▸ **THE DATA**:
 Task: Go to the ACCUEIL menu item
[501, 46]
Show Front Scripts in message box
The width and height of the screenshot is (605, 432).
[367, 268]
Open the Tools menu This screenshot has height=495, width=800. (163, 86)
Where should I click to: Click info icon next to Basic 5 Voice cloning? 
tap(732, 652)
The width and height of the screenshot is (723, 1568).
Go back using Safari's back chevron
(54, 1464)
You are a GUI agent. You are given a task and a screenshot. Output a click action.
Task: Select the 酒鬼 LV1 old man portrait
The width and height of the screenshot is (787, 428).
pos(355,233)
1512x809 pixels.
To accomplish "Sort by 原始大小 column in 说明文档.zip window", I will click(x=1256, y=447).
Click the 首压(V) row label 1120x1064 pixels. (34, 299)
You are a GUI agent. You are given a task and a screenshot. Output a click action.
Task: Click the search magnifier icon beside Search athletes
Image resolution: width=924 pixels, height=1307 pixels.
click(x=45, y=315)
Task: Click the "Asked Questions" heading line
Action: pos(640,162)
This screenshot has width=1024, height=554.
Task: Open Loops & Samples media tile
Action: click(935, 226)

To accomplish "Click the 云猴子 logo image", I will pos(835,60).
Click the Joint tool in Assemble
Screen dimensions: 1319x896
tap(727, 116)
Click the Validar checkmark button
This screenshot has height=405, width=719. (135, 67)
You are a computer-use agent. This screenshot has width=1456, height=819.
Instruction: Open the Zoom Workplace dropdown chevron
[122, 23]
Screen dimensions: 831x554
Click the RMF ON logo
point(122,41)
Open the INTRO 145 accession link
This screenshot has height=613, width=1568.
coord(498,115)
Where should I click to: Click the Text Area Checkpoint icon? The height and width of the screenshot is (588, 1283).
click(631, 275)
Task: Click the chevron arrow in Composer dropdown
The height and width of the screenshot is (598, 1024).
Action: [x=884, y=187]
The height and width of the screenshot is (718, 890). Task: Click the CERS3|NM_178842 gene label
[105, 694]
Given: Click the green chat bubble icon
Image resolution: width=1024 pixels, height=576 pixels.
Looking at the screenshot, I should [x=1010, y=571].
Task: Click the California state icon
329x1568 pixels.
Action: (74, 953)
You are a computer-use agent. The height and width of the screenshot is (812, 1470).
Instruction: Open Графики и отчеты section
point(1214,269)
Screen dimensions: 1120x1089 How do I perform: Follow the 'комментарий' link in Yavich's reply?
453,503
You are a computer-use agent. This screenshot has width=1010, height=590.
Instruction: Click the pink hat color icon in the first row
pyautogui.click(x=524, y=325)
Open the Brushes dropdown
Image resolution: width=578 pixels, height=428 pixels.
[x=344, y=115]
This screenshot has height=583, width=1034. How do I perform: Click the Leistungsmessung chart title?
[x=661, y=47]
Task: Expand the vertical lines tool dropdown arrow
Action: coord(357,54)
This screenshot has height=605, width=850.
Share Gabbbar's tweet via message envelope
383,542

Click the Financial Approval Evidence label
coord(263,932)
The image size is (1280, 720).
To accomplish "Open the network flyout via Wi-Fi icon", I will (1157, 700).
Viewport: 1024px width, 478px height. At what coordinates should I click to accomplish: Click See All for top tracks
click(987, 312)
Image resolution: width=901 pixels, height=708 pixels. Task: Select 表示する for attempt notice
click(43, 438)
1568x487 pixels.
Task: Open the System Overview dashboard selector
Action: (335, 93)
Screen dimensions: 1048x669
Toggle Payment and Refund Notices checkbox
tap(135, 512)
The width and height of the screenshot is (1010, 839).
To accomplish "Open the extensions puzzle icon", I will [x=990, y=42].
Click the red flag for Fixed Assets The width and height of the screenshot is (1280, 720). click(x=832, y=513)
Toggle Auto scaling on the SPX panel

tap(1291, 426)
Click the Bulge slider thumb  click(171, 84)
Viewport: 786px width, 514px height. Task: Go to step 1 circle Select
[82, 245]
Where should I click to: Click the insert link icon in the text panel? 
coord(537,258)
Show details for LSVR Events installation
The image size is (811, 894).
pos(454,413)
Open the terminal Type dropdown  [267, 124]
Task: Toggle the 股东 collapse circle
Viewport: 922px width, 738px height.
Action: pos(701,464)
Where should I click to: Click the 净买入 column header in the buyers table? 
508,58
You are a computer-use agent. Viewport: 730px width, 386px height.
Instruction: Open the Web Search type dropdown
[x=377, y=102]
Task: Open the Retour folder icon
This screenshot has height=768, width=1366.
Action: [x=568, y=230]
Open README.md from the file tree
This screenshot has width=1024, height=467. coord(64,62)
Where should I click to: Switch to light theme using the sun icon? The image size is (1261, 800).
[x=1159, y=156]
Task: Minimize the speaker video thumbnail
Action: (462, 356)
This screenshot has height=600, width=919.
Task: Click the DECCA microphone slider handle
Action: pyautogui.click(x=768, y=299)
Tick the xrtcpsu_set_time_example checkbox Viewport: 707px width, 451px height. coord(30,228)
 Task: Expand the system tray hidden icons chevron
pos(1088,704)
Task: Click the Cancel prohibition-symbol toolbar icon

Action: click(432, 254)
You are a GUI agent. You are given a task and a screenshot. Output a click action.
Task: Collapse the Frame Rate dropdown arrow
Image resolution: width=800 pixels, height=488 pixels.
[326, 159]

▸ **TO DO**: Go through the entries and copy each line holding the string "computer".

▸ **RESULT OF THE EXERCISE**:
You are a computer-use agent. This screenshot has width=1456, height=819.
You are a computer-use agent. The height and width of the screenshot is (812, 1470).
You are a computer-use agent. This screenshot has width=1010, height=590.
You are a computer-use agent. Viewport: 730px width, 386px height.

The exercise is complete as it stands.